(Direction) Please copy out the records word for word, starting at their first line and ending at the line that contains "coordinates (1848, 19).", both included.

(Dataset extract)
----

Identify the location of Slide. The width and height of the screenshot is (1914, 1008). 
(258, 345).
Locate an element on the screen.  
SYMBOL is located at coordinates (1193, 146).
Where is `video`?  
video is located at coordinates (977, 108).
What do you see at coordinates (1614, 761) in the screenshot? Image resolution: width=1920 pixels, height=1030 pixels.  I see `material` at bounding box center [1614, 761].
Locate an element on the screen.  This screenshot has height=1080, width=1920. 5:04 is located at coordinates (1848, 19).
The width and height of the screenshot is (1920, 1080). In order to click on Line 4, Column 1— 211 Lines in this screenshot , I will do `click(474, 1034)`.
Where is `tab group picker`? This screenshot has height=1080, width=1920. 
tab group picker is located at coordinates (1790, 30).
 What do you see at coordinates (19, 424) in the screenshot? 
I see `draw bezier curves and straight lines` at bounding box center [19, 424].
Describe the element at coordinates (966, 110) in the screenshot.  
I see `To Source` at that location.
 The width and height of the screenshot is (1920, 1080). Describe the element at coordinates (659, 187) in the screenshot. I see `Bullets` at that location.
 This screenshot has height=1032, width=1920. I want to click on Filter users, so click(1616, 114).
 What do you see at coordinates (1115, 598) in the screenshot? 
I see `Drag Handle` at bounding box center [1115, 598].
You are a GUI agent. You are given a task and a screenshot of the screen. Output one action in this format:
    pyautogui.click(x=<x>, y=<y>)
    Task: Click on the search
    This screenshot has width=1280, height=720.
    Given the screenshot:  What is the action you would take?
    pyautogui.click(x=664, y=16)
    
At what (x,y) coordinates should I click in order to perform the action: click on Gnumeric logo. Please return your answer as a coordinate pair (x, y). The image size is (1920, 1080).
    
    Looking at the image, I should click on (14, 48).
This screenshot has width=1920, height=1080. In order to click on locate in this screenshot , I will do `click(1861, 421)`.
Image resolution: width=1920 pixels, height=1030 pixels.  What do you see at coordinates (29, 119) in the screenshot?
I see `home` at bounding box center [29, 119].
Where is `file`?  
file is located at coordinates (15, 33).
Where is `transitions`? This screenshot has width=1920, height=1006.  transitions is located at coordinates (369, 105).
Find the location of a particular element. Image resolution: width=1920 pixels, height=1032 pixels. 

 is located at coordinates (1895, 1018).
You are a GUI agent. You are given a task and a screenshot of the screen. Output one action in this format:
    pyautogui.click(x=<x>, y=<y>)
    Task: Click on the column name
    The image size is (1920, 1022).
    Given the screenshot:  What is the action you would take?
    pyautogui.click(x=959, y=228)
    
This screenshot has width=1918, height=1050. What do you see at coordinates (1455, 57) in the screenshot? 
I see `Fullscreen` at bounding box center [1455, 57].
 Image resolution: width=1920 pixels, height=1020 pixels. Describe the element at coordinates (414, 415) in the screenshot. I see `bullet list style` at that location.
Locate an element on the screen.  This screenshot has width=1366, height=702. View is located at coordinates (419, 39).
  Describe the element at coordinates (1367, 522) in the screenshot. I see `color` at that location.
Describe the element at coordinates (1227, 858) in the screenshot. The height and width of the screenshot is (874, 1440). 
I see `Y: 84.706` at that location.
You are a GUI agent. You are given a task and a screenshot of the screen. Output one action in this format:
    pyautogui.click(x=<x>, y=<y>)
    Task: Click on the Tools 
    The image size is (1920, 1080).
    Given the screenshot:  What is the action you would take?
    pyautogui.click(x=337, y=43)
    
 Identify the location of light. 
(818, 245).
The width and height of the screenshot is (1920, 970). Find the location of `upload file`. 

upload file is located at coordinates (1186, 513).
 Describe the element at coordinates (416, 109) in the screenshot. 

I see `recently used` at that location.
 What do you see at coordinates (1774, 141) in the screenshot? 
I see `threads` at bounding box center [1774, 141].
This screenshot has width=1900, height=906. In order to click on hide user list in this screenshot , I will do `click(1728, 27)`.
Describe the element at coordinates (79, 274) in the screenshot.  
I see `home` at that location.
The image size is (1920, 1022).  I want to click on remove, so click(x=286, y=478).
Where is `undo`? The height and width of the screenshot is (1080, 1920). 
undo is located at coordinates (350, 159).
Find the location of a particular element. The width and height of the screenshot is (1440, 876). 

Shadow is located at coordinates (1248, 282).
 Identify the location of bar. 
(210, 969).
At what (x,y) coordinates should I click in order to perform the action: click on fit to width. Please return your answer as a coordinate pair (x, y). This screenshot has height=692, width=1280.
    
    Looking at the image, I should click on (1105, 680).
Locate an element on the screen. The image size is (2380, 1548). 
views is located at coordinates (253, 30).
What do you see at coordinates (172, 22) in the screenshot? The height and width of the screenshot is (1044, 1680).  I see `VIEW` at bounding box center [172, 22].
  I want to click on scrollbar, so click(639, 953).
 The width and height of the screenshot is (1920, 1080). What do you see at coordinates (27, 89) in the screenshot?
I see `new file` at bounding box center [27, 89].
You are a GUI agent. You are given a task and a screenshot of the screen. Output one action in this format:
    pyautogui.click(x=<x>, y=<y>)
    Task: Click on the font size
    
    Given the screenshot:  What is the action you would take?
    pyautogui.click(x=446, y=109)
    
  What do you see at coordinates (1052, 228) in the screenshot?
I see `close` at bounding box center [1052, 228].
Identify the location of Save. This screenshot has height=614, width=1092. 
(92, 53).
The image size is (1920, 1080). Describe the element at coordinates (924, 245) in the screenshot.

----

(Result below)
Identify the location of Slide. The width and height of the screenshot is (1914, 1008). 
(258, 345).
Locate an element on the screen.  
SYMBOL is located at coordinates (1193, 146).
Where is `video`?  
video is located at coordinates (977, 108).
What do you see at coordinates (1614, 761) in the screenshot? Image resolution: width=1920 pixels, height=1030 pixels.  I see `material` at bounding box center [1614, 761].
Locate an element on the screen.  This screenshot has height=1080, width=1920. 5:04 is located at coordinates (1848, 19).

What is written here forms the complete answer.